Exercise inputs Block Start

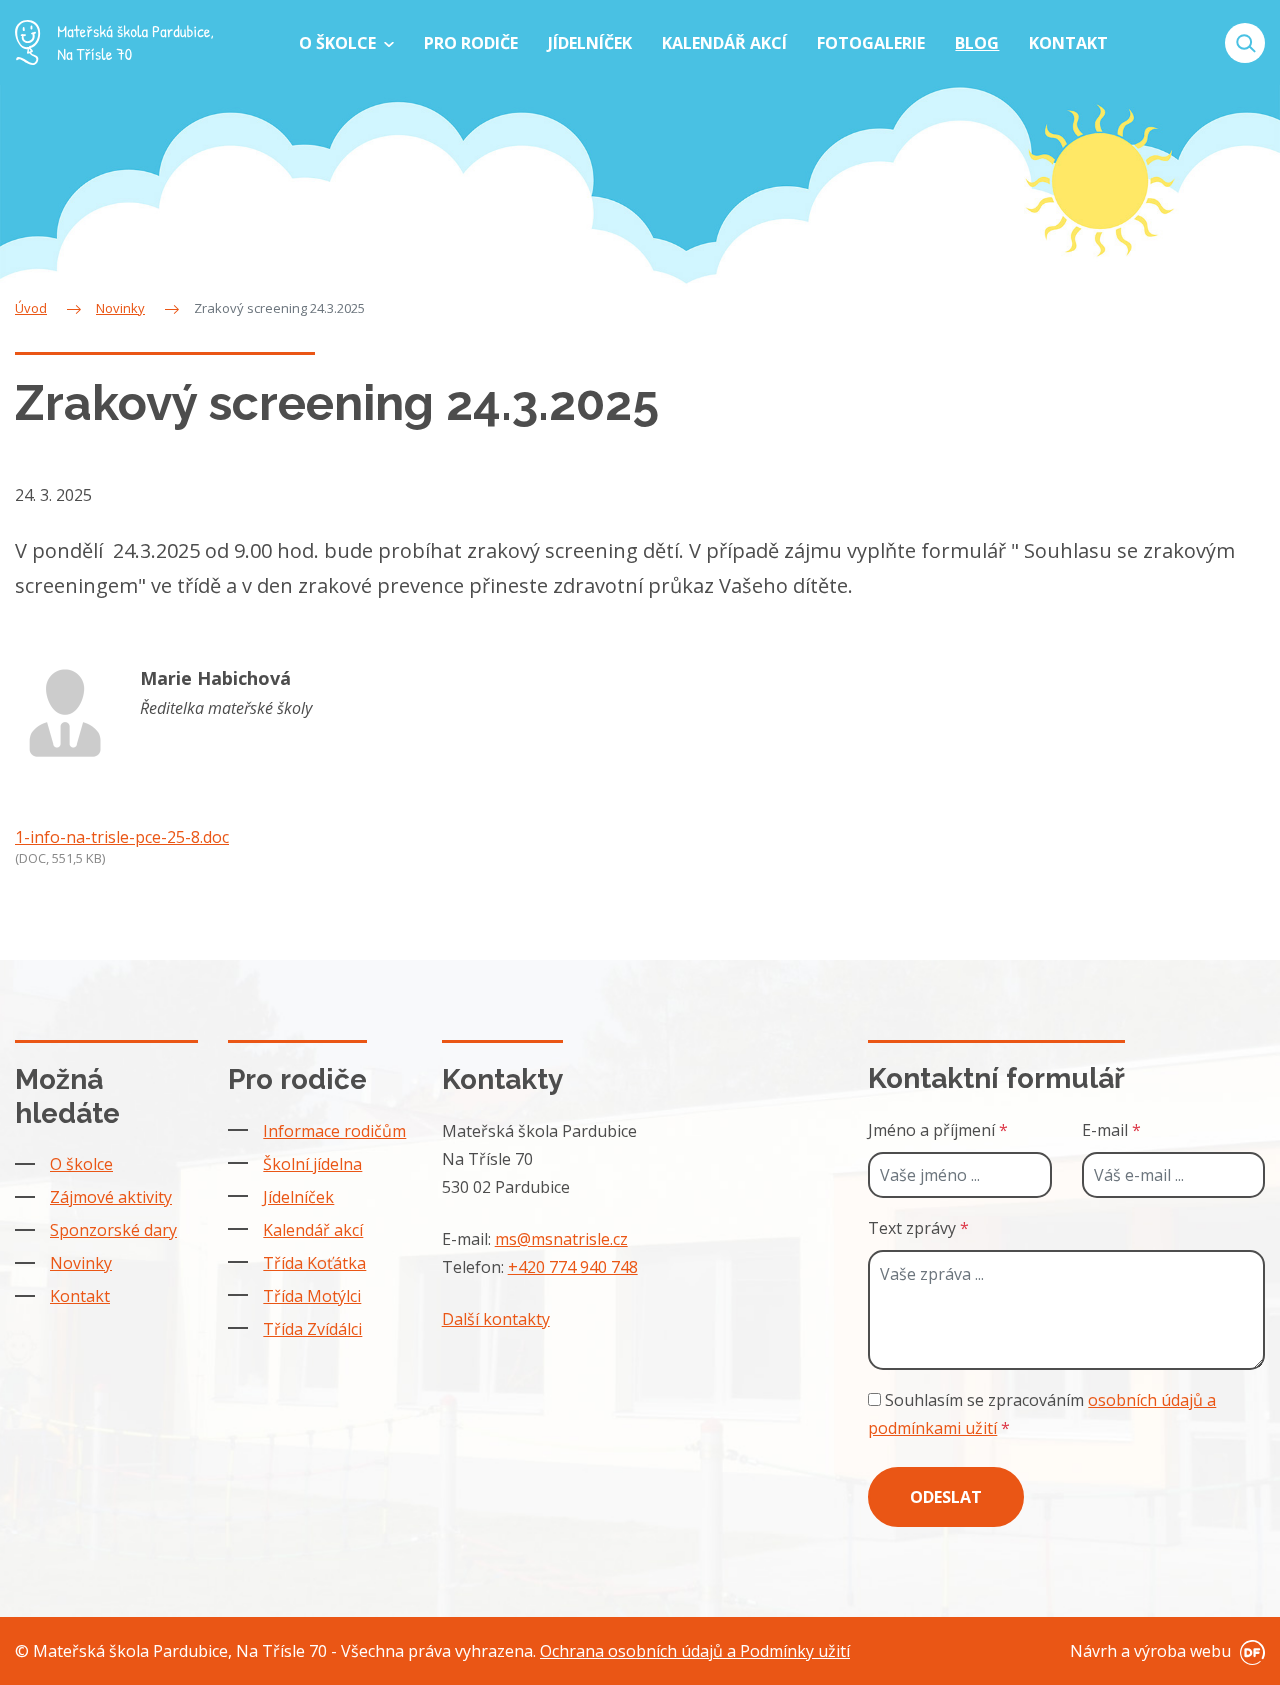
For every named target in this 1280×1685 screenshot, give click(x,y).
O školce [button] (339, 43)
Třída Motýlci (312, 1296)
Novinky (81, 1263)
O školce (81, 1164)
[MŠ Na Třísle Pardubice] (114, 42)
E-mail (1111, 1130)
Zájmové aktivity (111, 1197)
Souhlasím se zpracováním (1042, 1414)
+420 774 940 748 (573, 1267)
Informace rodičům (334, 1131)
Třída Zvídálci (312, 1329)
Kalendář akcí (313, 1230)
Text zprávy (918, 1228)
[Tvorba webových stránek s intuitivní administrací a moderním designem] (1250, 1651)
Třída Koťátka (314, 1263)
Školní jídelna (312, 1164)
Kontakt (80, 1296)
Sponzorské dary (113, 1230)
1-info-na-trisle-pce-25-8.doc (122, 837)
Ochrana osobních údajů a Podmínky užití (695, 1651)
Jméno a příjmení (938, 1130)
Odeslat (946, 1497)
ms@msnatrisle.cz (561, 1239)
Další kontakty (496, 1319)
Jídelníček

Exercise inputs Block End

About this task: The material above is to be set down exactly, with pictures removed.

Expected answer:
For every named target in this 1280×1685 screenshot, give click(x,y).
O školce [button] (339, 43)
Třída Motýlci (312, 1296)
Novinky (81, 1263)
O školce (81, 1164)
[MŠ Na Třísle Pardubice] (114, 42)
E-mail (1111, 1130)
Zájmové aktivity (111, 1197)
Souhlasím se zpracováním (1042, 1414)
+420 774 940 748 (573, 1267)
Informace rodičům (334, 1131)
Třída Zvídálci (312, 1329)
Kalendář akcí (313, 1230)
Text zprávy (918, 1228)
[Tvorba webových stránek s intuitivní administrací a moderním designem] (1250, 1651)
Třída Koťátka (314, 1263)
Školní jídelna (312, 1164)
Kontakt (80, 1296)
Sponzorské dary (113, 1230)
1-info-na-trisle-pce-25-8.doc (122, 837)
Ochrana osobních údajů a Podmínky užití (695, 1651)
Jméno a příjmení (938, 1130)
Odeslat (946, 1497)
ms@msnatrisle.cz (561, 1239)
Další kontakty (496, 1319)
Jídelníček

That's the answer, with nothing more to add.